My approach to solving HackerRank’s Compare the Triplets code challenge.

Problem

Alice and Bob each created one problem for HackerRank. A reviewer rates the two challenges, awarding points on a scale from 1 to 100 for three categories: problem clarity, originality, and difficulty.

The rating for Alice's challenge is the triplet a = (a[0], a[1], a[2]), and the rating for Bob's challenge is the triplet b = (b[0], b[1], b[2]).

The task is to find their comparison points by comparing a[0] with b[0], a[1] with b[1], and a[2] with b[2].

• If a[i] > b[i], then Alice is awarded 1 point.
• If a[i] < b[i], then Bob is awarded 1 point.
• If a[i] = b[i], then neither person receives a point.

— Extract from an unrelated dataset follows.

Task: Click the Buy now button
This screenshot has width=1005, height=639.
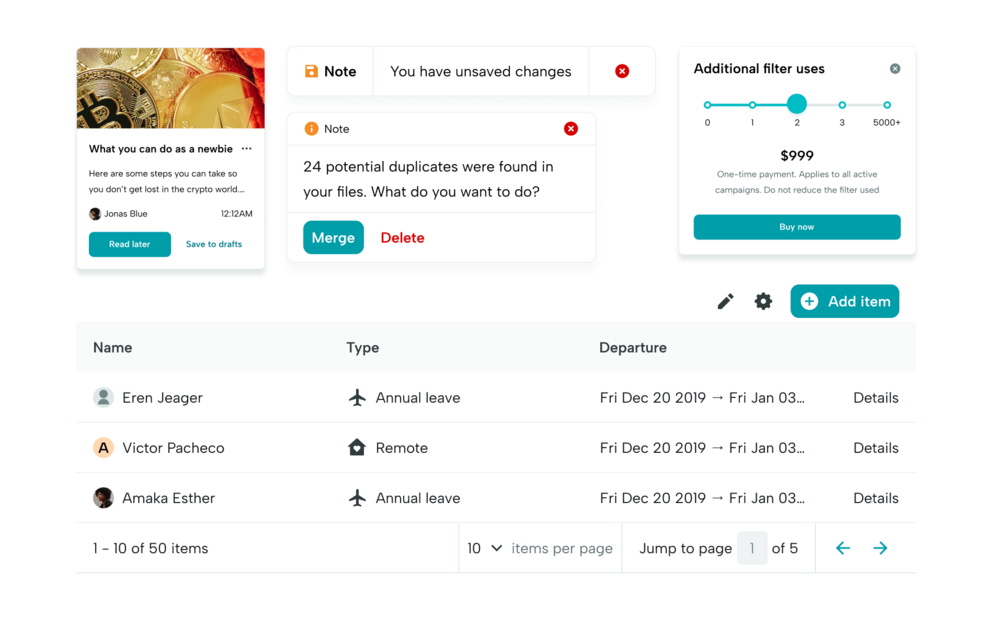Action: point(796,227)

Comparison points is the total points a person earned.

Given a and b, determine their respective comparison points.

Example

a = [1, 2, 3]

b = [3, 2, 1]

For elements 0, Bob is awarded a point because a[0].

For the equal elements a[1] and b[1], no points are earned.

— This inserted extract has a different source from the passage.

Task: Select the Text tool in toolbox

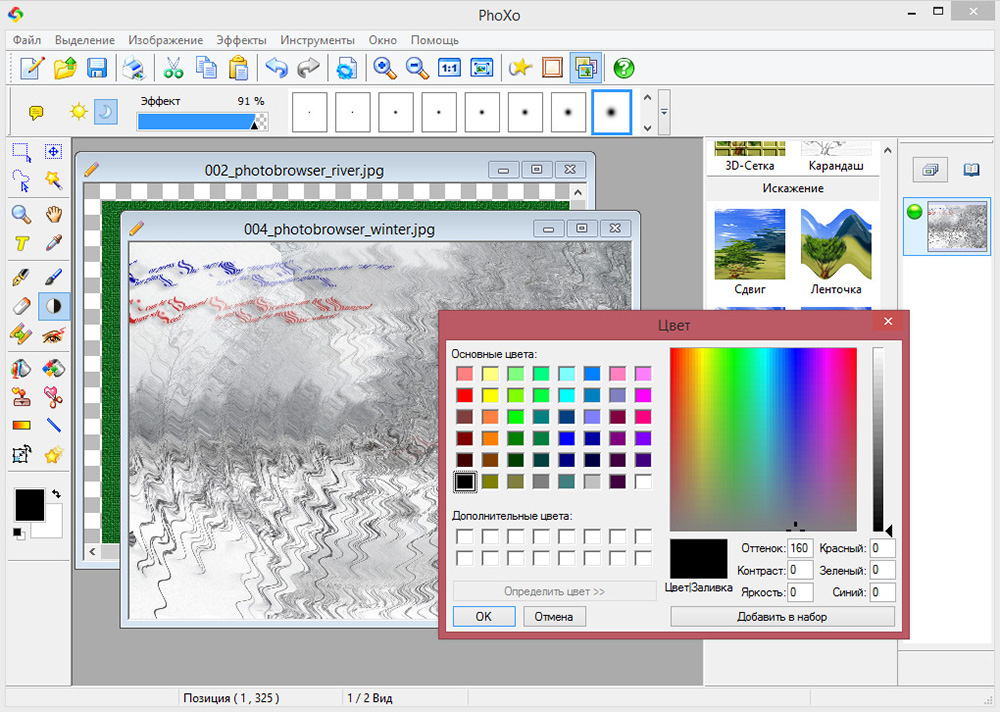Action: pos(21,243)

Finally, for elements 2, a[2] > b[2] so Alice receives a point.

The return array is [1, 1] with Alice's score first and Bob's second.

Return

int[2]: Alice's score is in the first position, and Bob's score is in the second.

Sample Input

5 6 7
3 6 10

Sample Output

1 1

Solution

We start by creating a few variables to hold the comparison results.

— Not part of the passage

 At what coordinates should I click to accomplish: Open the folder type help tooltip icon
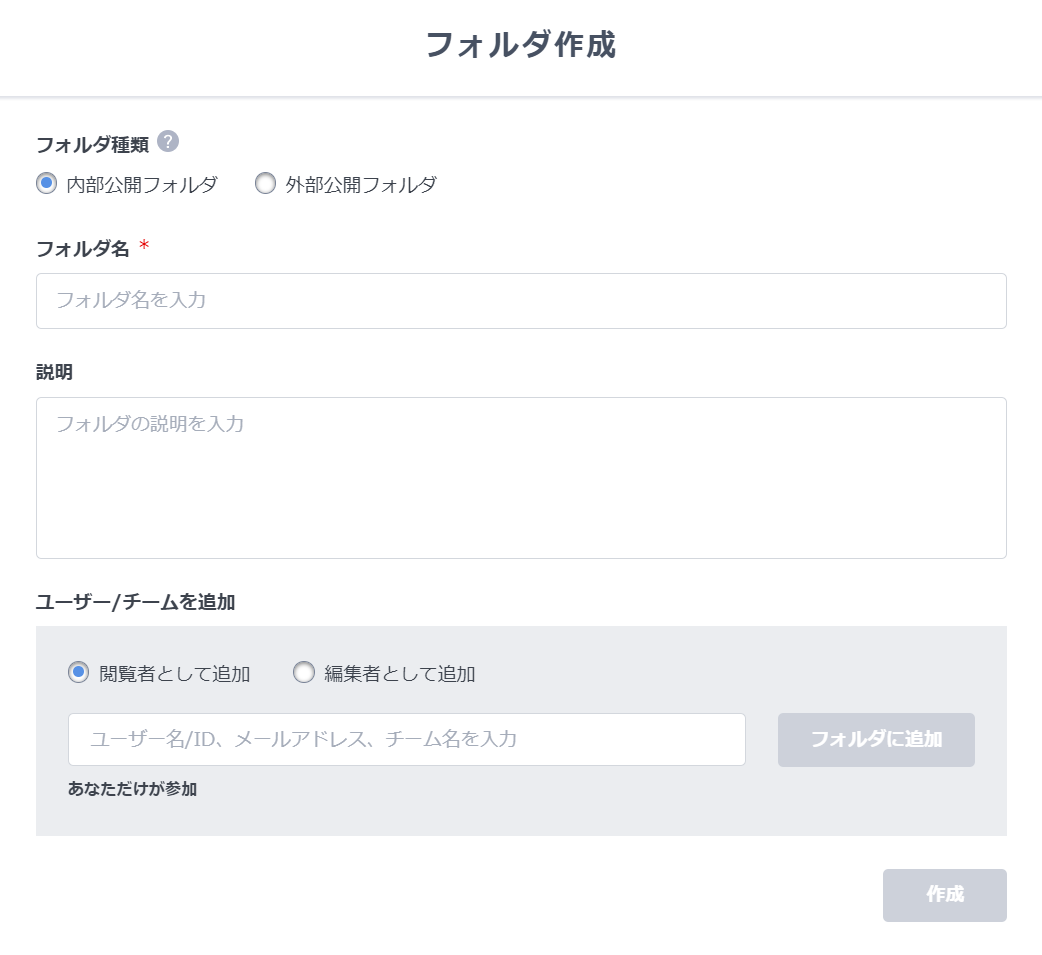pos(166,143)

Both arrays are equal in length, so we can do a for loop based on any array size. Then during each loop, we compare values of both arrays, and if a[i] is bigger than b[i], then we bump aScore by 1. Else we bump the score for bScore.

Then we return the results of the scores as an array.

function compareTriplets(a, b) {
  let aScore = 0,
    bScore = 0;

  for (let i = 0; i < a.length; i++) {
    if (a[i] > b[i]) {
      aScore++;
    } else if (a[i] < b[i]) {
      bScore++;
    }
  }

  return [aScore, bScore];
}